Isabelle raconte comment depuis l'âge de six ans elle est une déracinée, disant que c'est pour cette raison qu'elle rencontre beaucoup de personnes qui sont des déracinés comme elle. Stéphanie a un travail dans un lieu mondain; elle aime s'amuser, lâcher son fou, ce qui déplait parfois à son mari Philippe de même qu'à Isabelle, qui se sentent exclus de cette exubérance auxquels ils aimeraient peut-être participer, si c'était dans leur caractère.
Stéphanie parle davantage de sa relation avec son mari qu'Isabelle, d'ailleurs Stéphanie est manifestement celle qui manie le mieux le genre, au départ c'était son idée. Dans la dernière saison Isabelle livre quelques-uns de ses rêves, ce qu'elle ne faisait pas au début, contrairement à Stéphanie. Quand les deux femmes sont ensemble elles parlent de leurs couples, d'ailleurs on se demande comment elles font pour se faire des confidences, avec trois enfants, pour le moment, à elles deux.
J'ai eu un coup de coeur pour le petit Georges, le fils de Stéphanie. Vous voyez, je sais en parler, la lecture est fraîche à ma mémoire.

Venise a dit...

Merci "Amical Support" de cette visite surprise. J'apprécie beaucoup de réentendre parler de ce livre de correspondance que j'ai intensément aimé. Il est imprimé en moi.
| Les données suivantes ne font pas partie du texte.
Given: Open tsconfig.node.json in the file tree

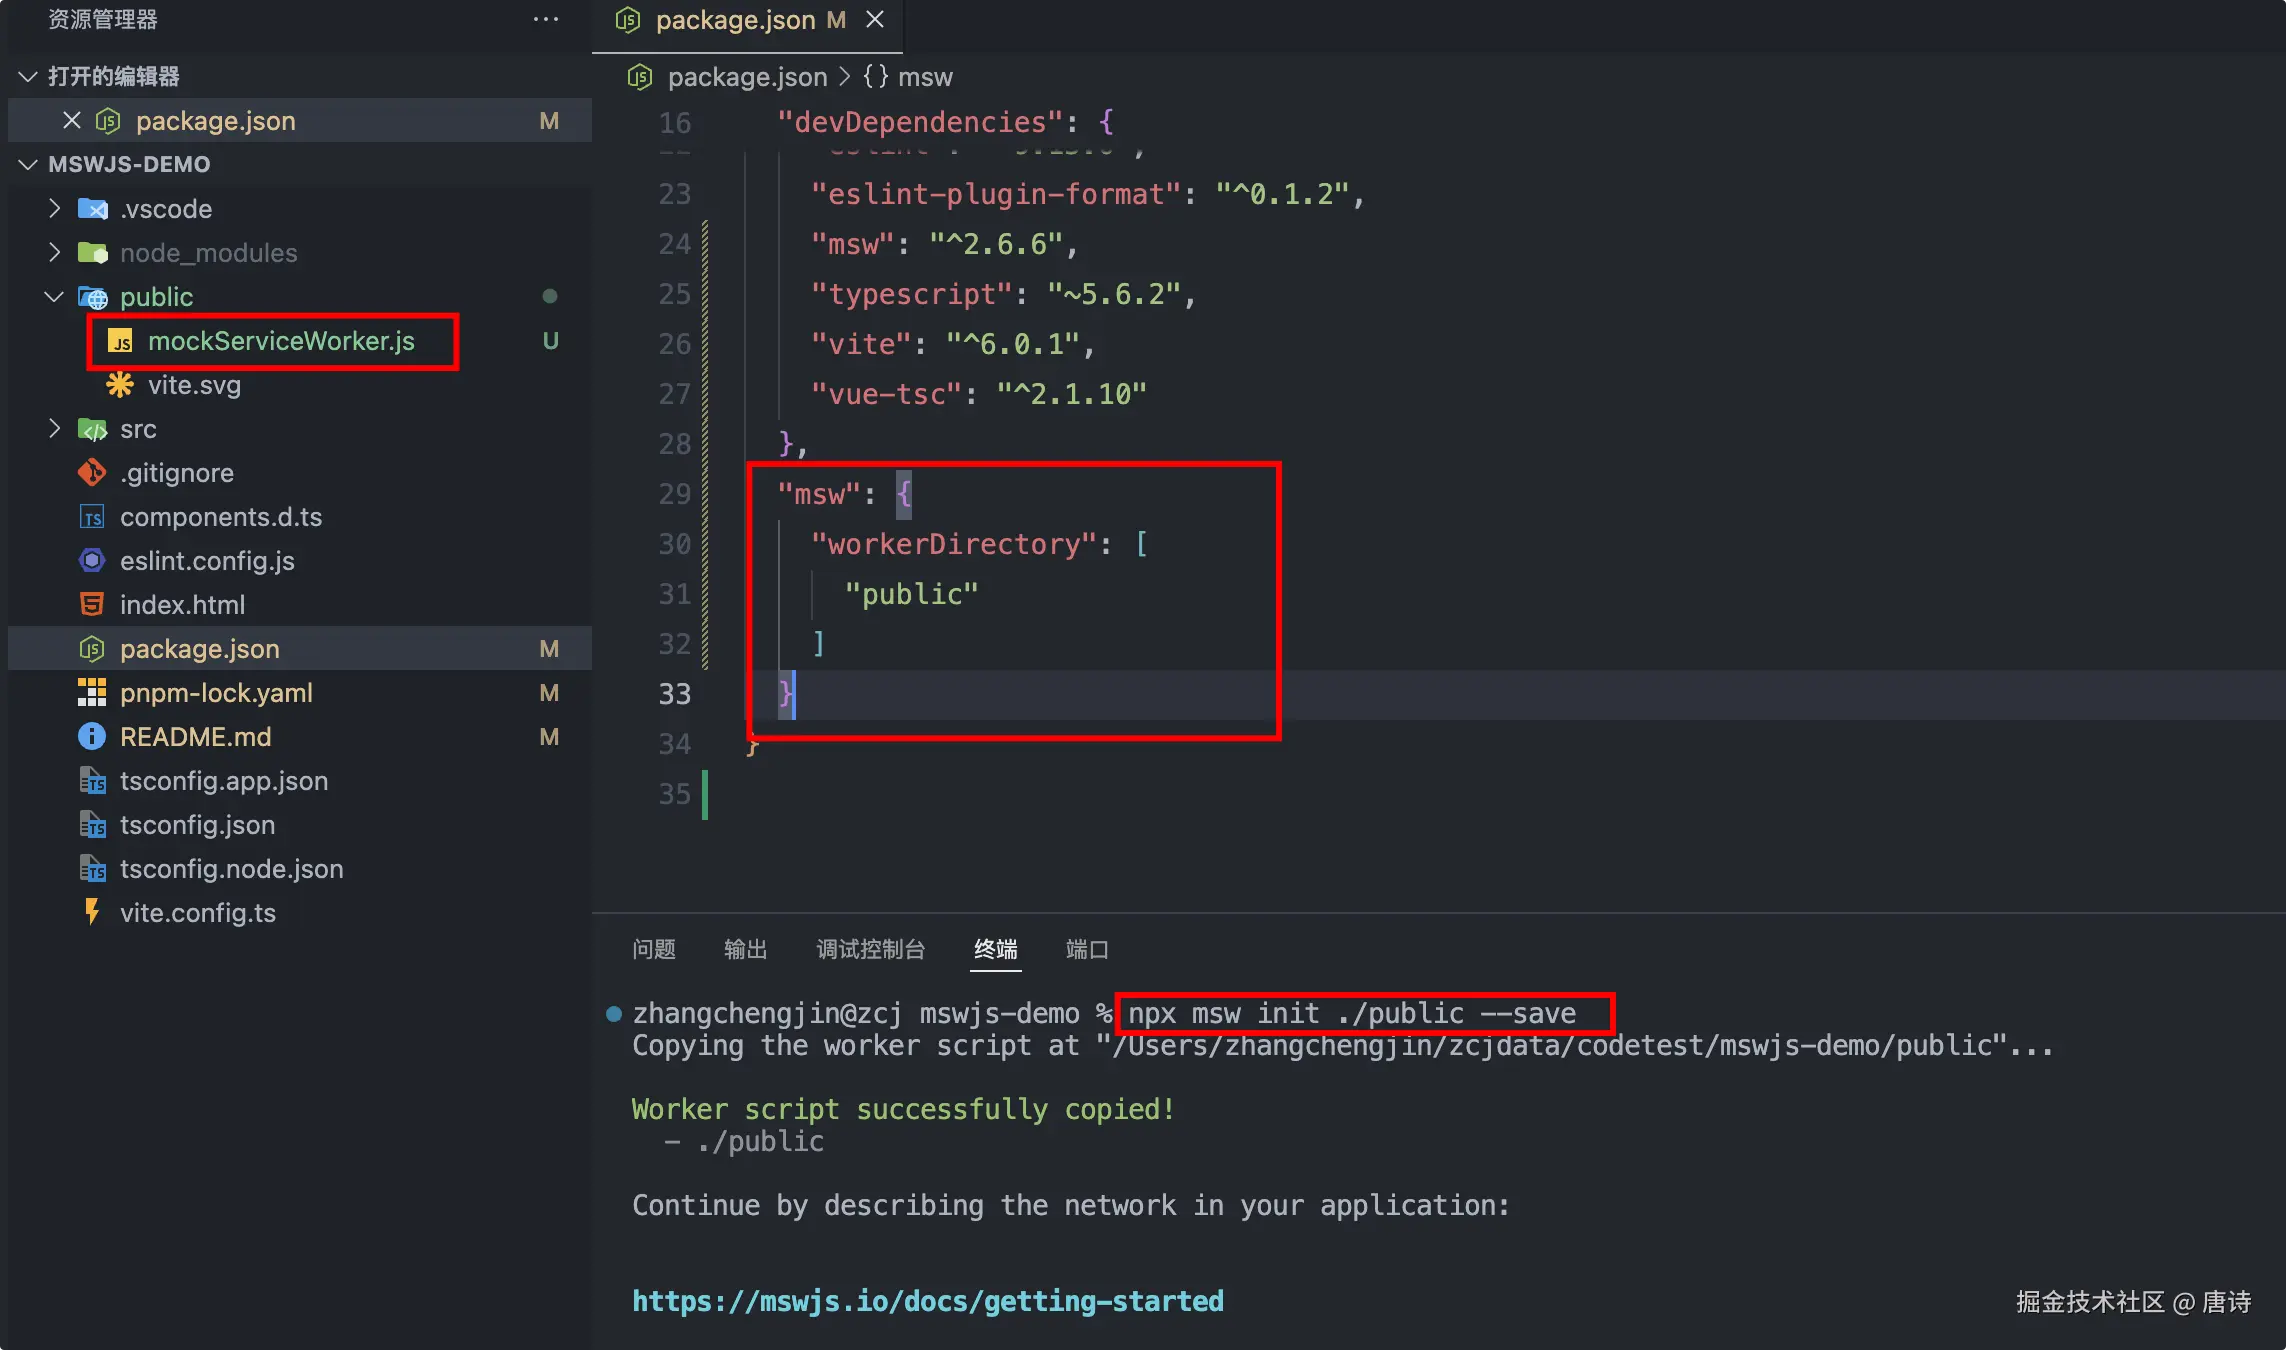Looking at the screenshot, I should click(231, 869).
Vous l'avez lu avec une attention qui fait plaisir, j'imagine combien ces deux femmes seraient contentes de vous entendre.
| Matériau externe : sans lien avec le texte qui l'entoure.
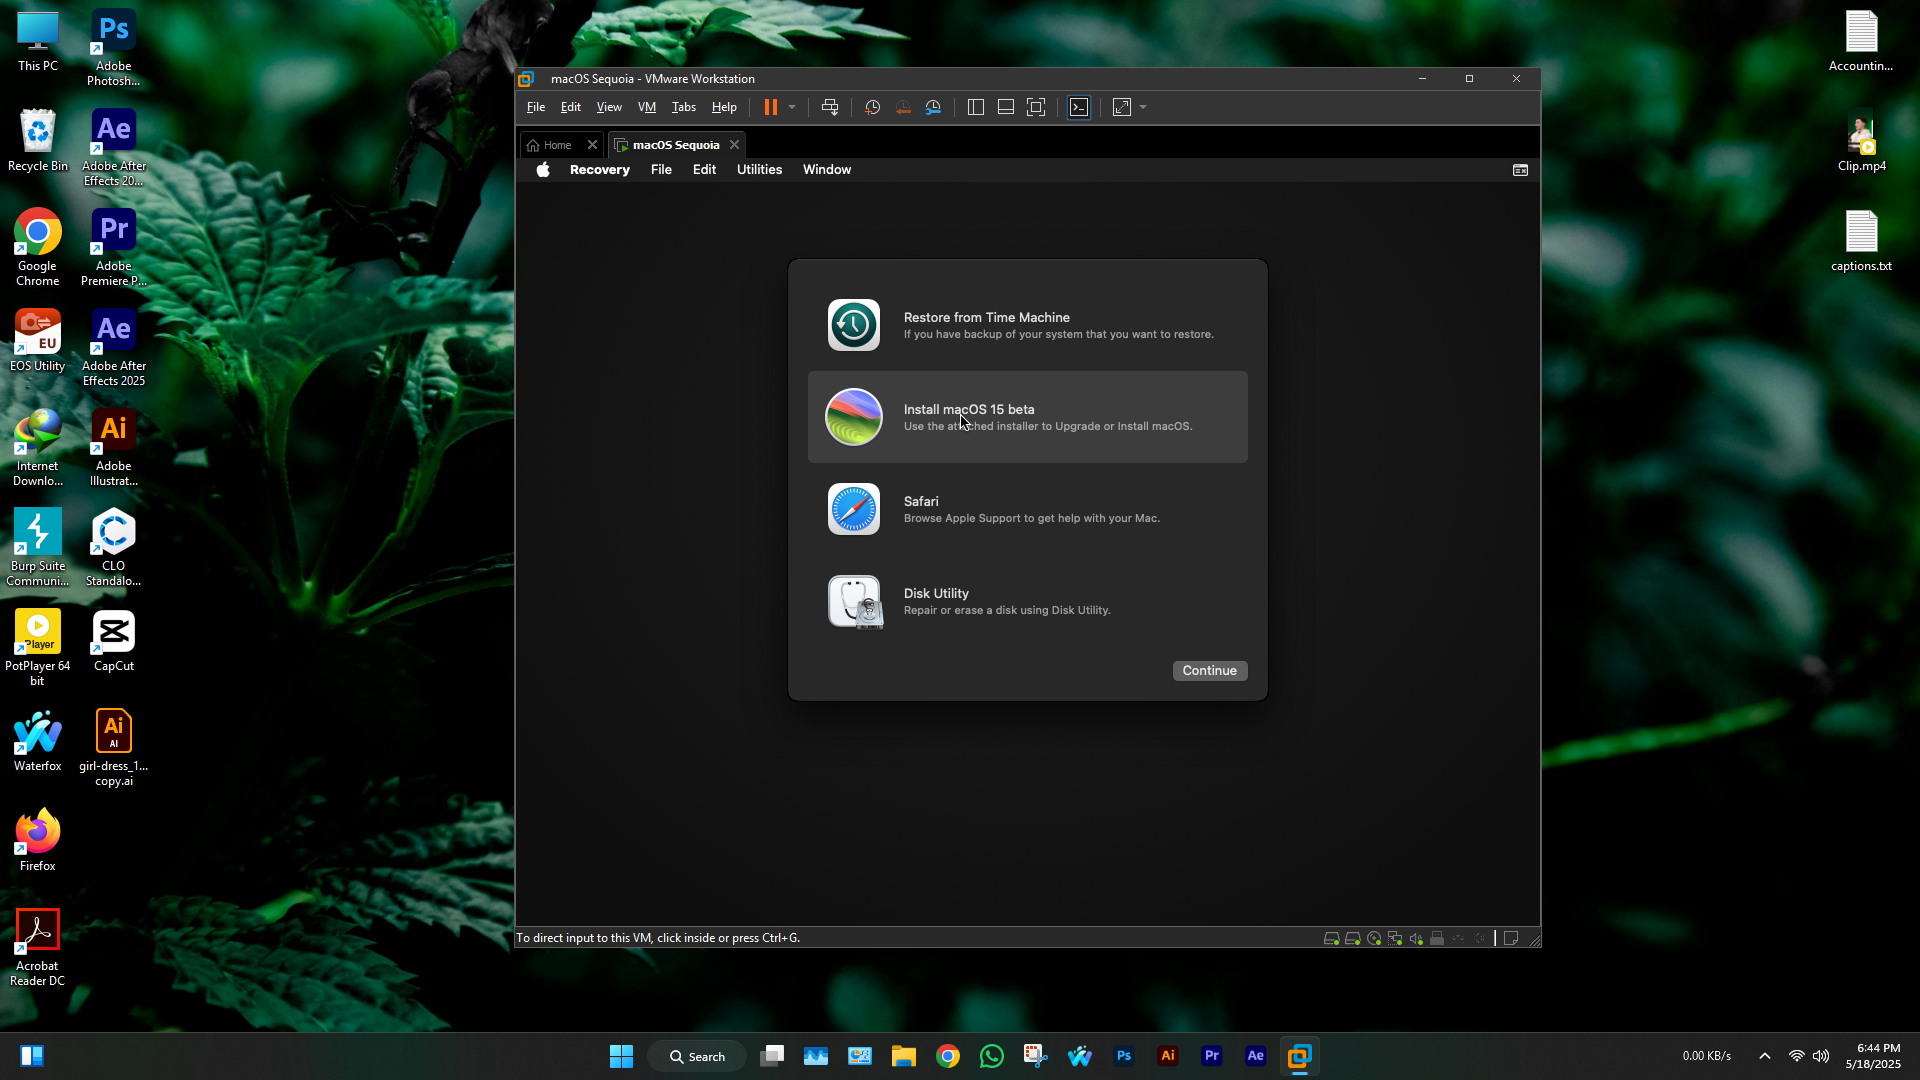
Task: Enter full screen mode icon
Action: point(1036,107)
Encore merci pour votre plus que commentaire, plutôt une analyse précise de votre lecture.

Je vous souhaite d'autres livres qui vous frappent autant.

amicalsupport a dit...

Madame Venise,
J'ai beaucoup aimé l'analyse que vous avez faite du livre; dans le paragraphe où vous évoquez l'amour de la langue de ces deux femmes vous avez su dire ce que je pensais mais n'avais pas su exprimer; avec des mots d'une grande sensibilité vous avez touché juste, merci pour ce texte que vous avez écrit.
A.P.

Venise a dit...

Vous savez, amicalsupport que ça fait vraiment plaisir ce que vous m'écrivez là. Vous portez vraiment très bien votre nom !

C'était un moment très appréciable pour moi quand j'arrive à rendre un peu de ce sentiment que j'éprouve devant certains textes.

Merci de votre passage ici et j'espère vous y revoir !

amicalsupport a dit...

Ça se pourrait bien qu'on se revoie parce que je serais portée à croire que nous avons un peu les mêmes goûts pour ce qui est des livres. D'ailleurs j'ai quelques compte-rendus à aller lire encore de vous. A bientôt!